Dürre reduziert heimische Apfelernte deutlich
Hitze und Wassermangel bremsen Fruchtentwicklung, kleinere Kaliber bei guten inneren Werten, Bewässerung wird zum entscheidenden Produktionsfaktor
Dürre reduziert heimische Apfelernte deutlich
Die österreichische Apfelernte steht 2026 deutlich unter dem Einfluss der außergewöhnlichen Hitze und Trockenheit. Im Hauptanbaugebiet Steiermark wird derzeit mit einer Erntemenge von rund 90.000 Tonnen gerechnet. Unter der Annahme des Ertragsanteil der Steiermark von 75 % kann derzeit von einer österreichischen Gesamternte von rund 125.000 Tonnen ausgegangen werden.

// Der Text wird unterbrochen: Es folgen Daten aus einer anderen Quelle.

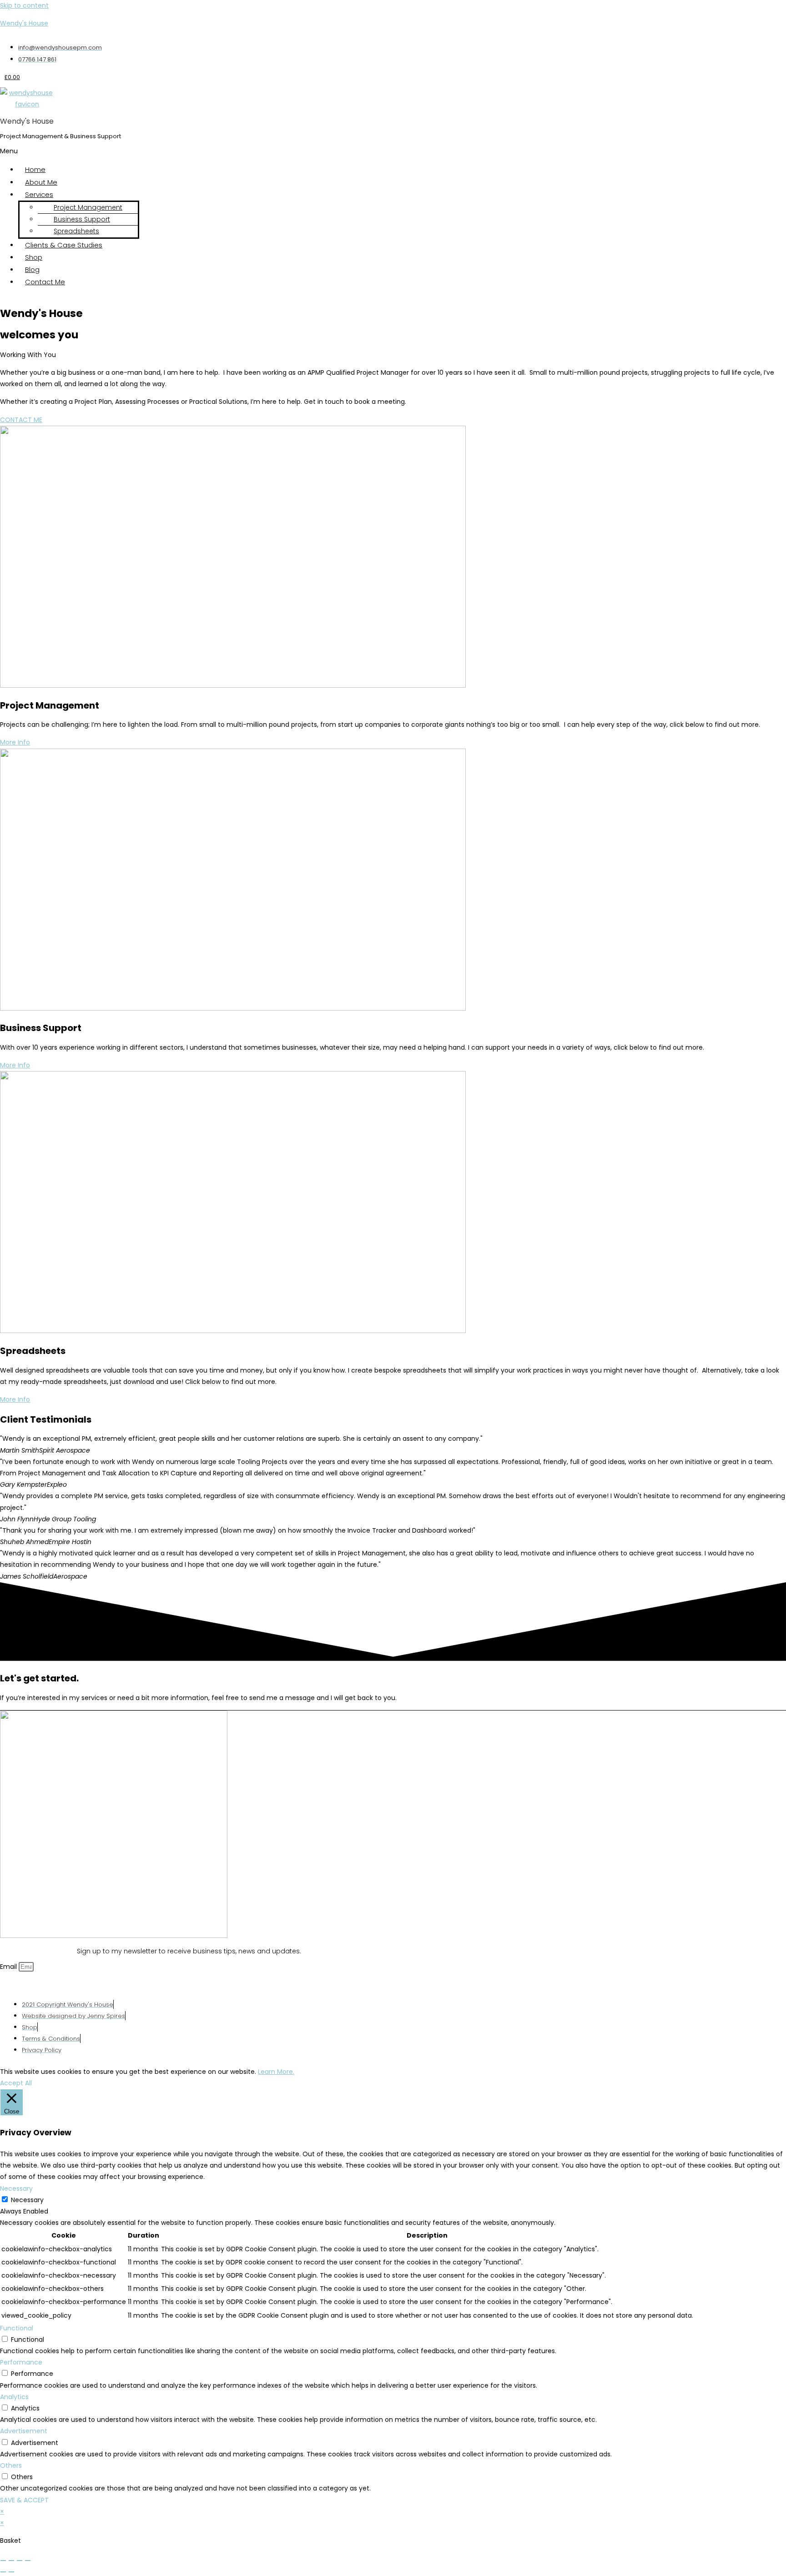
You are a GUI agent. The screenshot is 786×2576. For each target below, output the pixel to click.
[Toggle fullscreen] (11, 2560)
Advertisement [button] (23, 2430)
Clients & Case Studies (63, 245)
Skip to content (24, 5)
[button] (214, 151)
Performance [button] (21, 2362)
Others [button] (11, 2465)
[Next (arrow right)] (11, 2572)
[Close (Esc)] (28, 2560)
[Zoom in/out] (3, 2560)
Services (39, 194)
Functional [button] (16, 2328)
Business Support (82, 219)
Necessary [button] (16, 2188)
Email (9, 1966)
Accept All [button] (16, 2083)
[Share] (19, 2560)
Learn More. (276, 2071)
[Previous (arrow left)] (3, 2572)
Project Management (88, 207)
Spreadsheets (76, 231)
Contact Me (45, 282)
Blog (32, 269)
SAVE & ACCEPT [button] (24, 2500)
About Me (41, 182)
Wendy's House (24, 23)
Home (35, 169)
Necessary (27, 2199)
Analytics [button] (14, 2396)
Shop (33, 257)
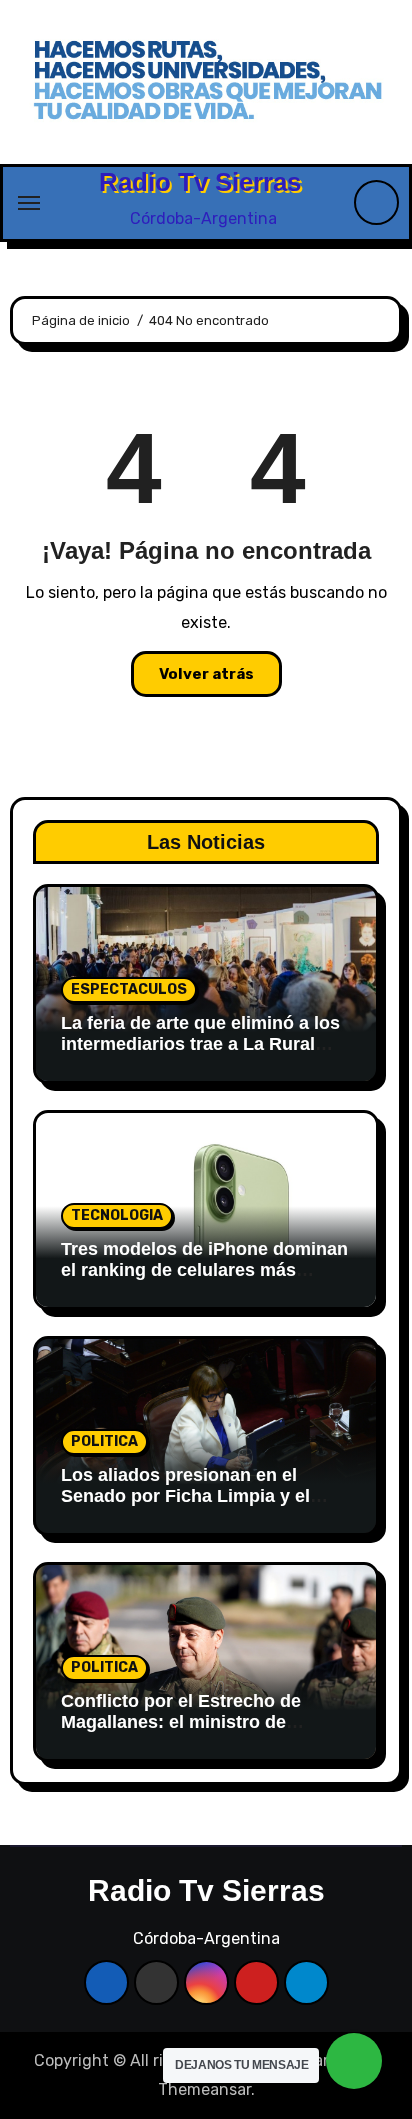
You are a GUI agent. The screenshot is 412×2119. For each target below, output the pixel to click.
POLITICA (104, 1441)
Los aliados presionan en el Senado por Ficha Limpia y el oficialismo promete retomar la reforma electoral (192, 1507)
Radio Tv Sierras (200, 182)
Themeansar (204, 2089)
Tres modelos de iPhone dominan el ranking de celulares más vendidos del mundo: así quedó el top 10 (206, 1281)
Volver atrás (206, 674)
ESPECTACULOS (129, 989)
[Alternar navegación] (29, 203)
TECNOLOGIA (117, 1215)
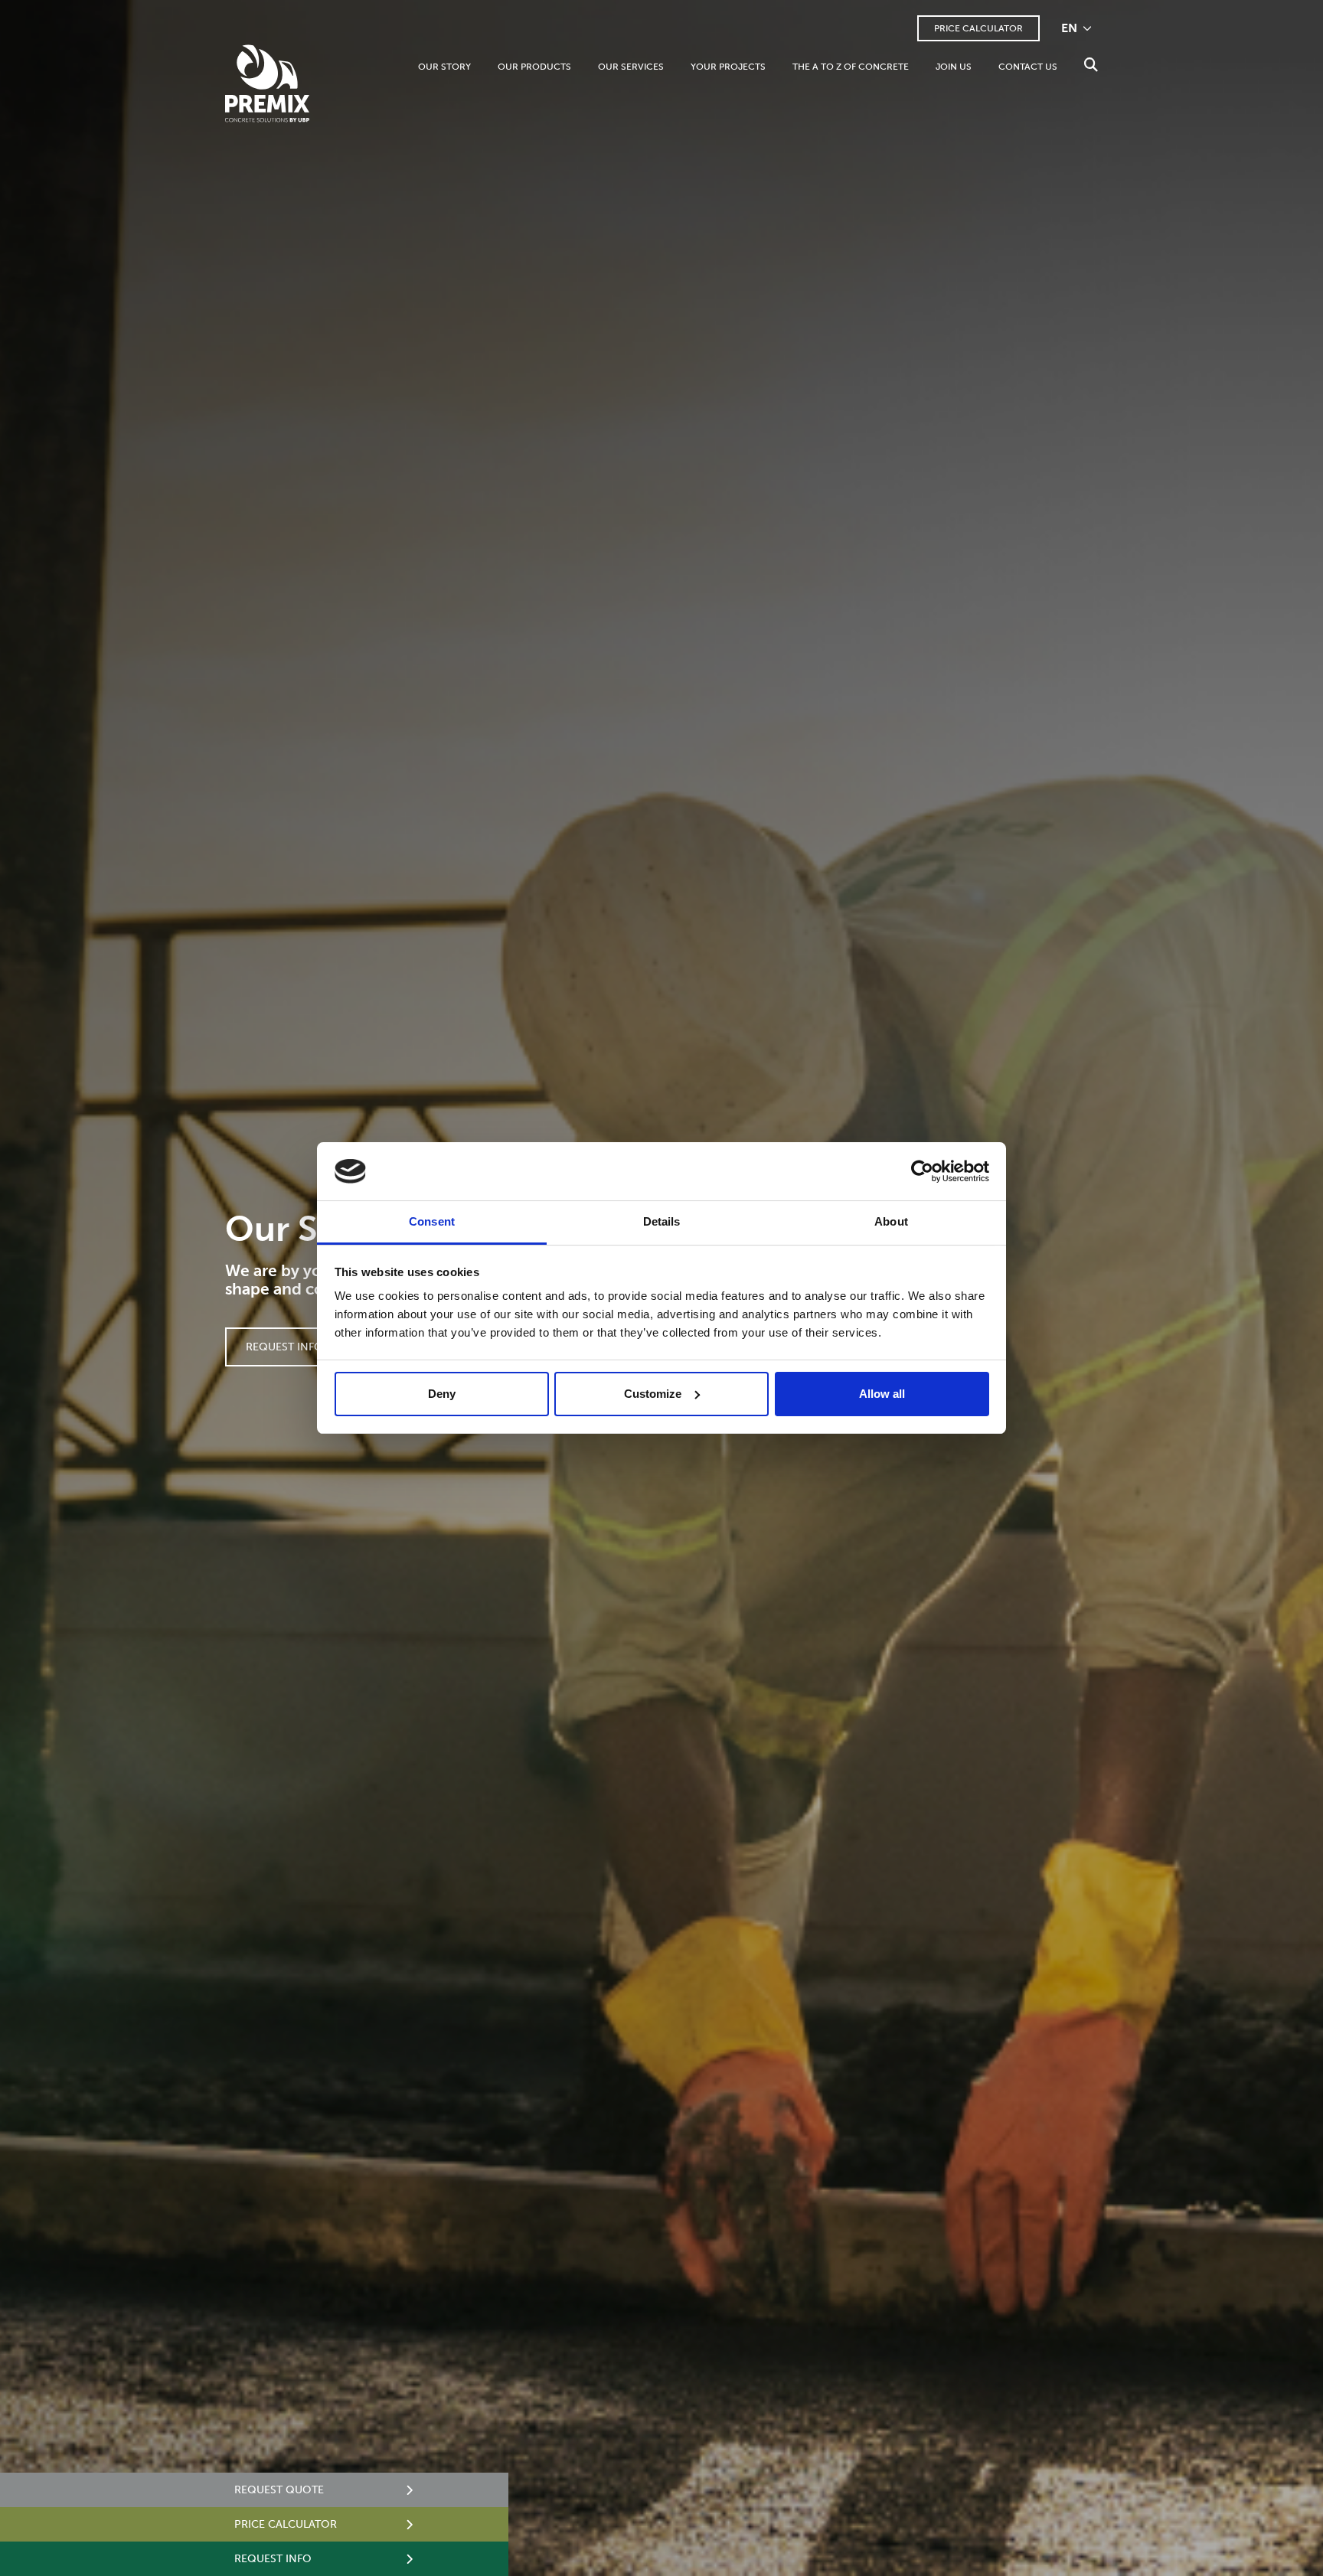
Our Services (631, 66)
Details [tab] (662, 1221)
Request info (273, 2558)
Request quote (279, 2489)
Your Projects (728, 66)
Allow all (882, 1393)
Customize (652, 1393)
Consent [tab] (432, 1221)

Hitze und Wassermangel bremsen Fruchtentwicklung
Nach weitgehend erfolgreich abgewehrten Spätfrösten Ende April setzte vor allem die extreme Witterung im Juli und August den Kulturen zu. Besonders auf seichten und sandigen Böden blieb das Fruchtwachstum durch Hitze und Trockenheit deutlich zurück. Regional kam es zudem zu Sonnenbrand und weiteren Hitzeschäden an den Früchten.
Kleinere Kaliber bei guten inneren Werten
Entsprechend ist in der laufenden Saison mit einem höheren Anteil kleinerer Kaliber und niedrigeren Stückgewichten zu rechnen. Die innere Qualität hingegen wird positiv beurteilt. Durch die hohe Sonneneinstrahlung weisen die Früchte eine gute Aromaausbildung und hohe Inhaltsstoffgehalte auf. Für die Vermarktung dürfte damit weniger die grundsätzliche Verfügbarkeit als vielmehr die Kaliber- und Qualitätsverteilung der Ernte von Bedeutung sein.
Bewässerung wird zum entscheidenden Produktionsfaktor
Besser präsentieren sich heuer Anlagen mit ausreichender Wasserversorgung. Derzeit können laut Branchenvertreter etwa 30 % der steirischen Apfelkulturen frostberegnet und bewässert werden. Diese Bestände sind von den Auswirkungen der Trockenheit wesentlich weniger betroffen. Die zunehmende Häufigkeit von Hitze, Dürre und Spätfrost unterstreicht die wachsende Bedeutung von Bewässerung, Wasserspeicherung und weiteren Schutzmaßnahmen für eine stabile heimische Apfelproduktion.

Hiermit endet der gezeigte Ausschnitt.